I consider Santiago to be a massive fork in the road. It’s either a spot to batten down the hatches and double my adventure efforts, or wind down the trip and start the process of getting home. Depending on how the first week of travel goes with my fixed suspension, I might have a new, stronger rear shock sent to my house for my mom to bring down. If I end up putting a $700 unit into the bike, I’ll intend to get quite a few more miles out of it down here. I could have a Suzuki dealership install it while they give the bike an oil bath and rejuvenate it.
Or I could pull in, drop the kickstand for the final time, and call it the end. Santiago is said to be the best port south of Colombia for shipping bikes home. Buenos Aires is apparently more expensive than normal right now due to elevated port fees. I’m finally at the point where I need to keep an eye on my bank account. I got time, but if it’s coming to a decision of ship the bike home and go home with a landing pad or go for broke down here and come home shirtless. It’s hard to say; there’s a lot of times when I feel like the novelty has worn off. I keep thinking about my next trip now (probably Alaska). How I’ll build the bike better, plan better, pack better, and do it all with just a little more maturity. It all makes me so excited that I really want to get home and start saving money all over again while tinkering on a whole new DR650 with all the right modifications.

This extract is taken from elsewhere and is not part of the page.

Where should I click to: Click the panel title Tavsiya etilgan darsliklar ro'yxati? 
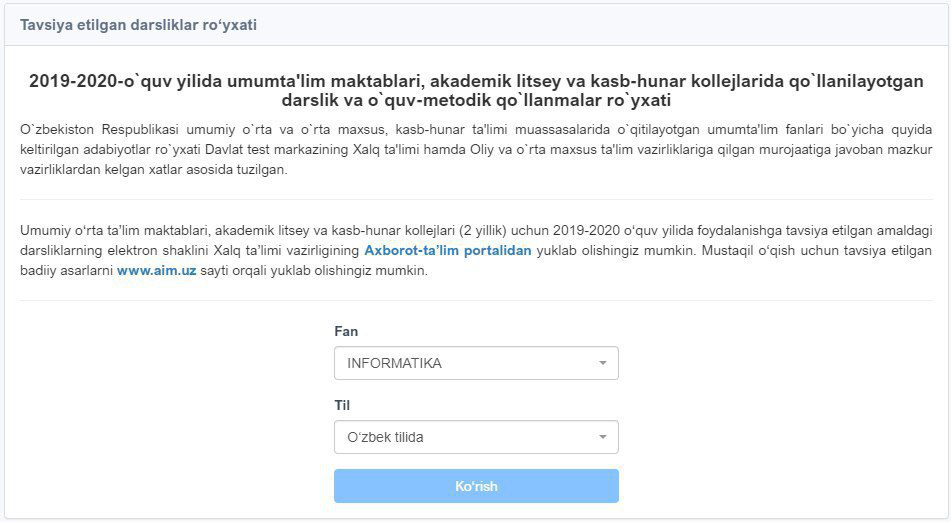coord(138,25)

At the same time, there’s no need to jump the gun. I am, after all, on a pretty cool DR flying towards Tierra del Fuego at age 24 at the moment. Just like living in the Moontower, this is something no sum of money or planning could ever replicate. When I’m out there gliding along above the tree line with the motor whining between my legs and the wind in my face, I can’t imagine getting off the bike until I’ve spent my last dollar on just one more tank of gas. Time will tell. I’m just excited for Machu Picchu right now.
And also, I received an email the other day from a reader who’s been unsatisfied with my reports as of late. Here’s a portionof what he had to say:
‘…you’ve devoted an inordinate amount of press to things that displease you. We get it. Point made. We know shit exists now get-past-it. Leave the smelly third world if it’s so irritating. Find your dream job at a surf shop or in the mountains but please STOP BITCHING. It’s a dreadful habit.’
I’ll keep this short and to the point. These are not fucking bedtime stories. Reading the hard times is getting you down? Try riding them. If my realities are too harsh, then pick up a Lonely Planet, because this is an adventure. I’ll write the good, the bad, and the beautiful. So hold on tight!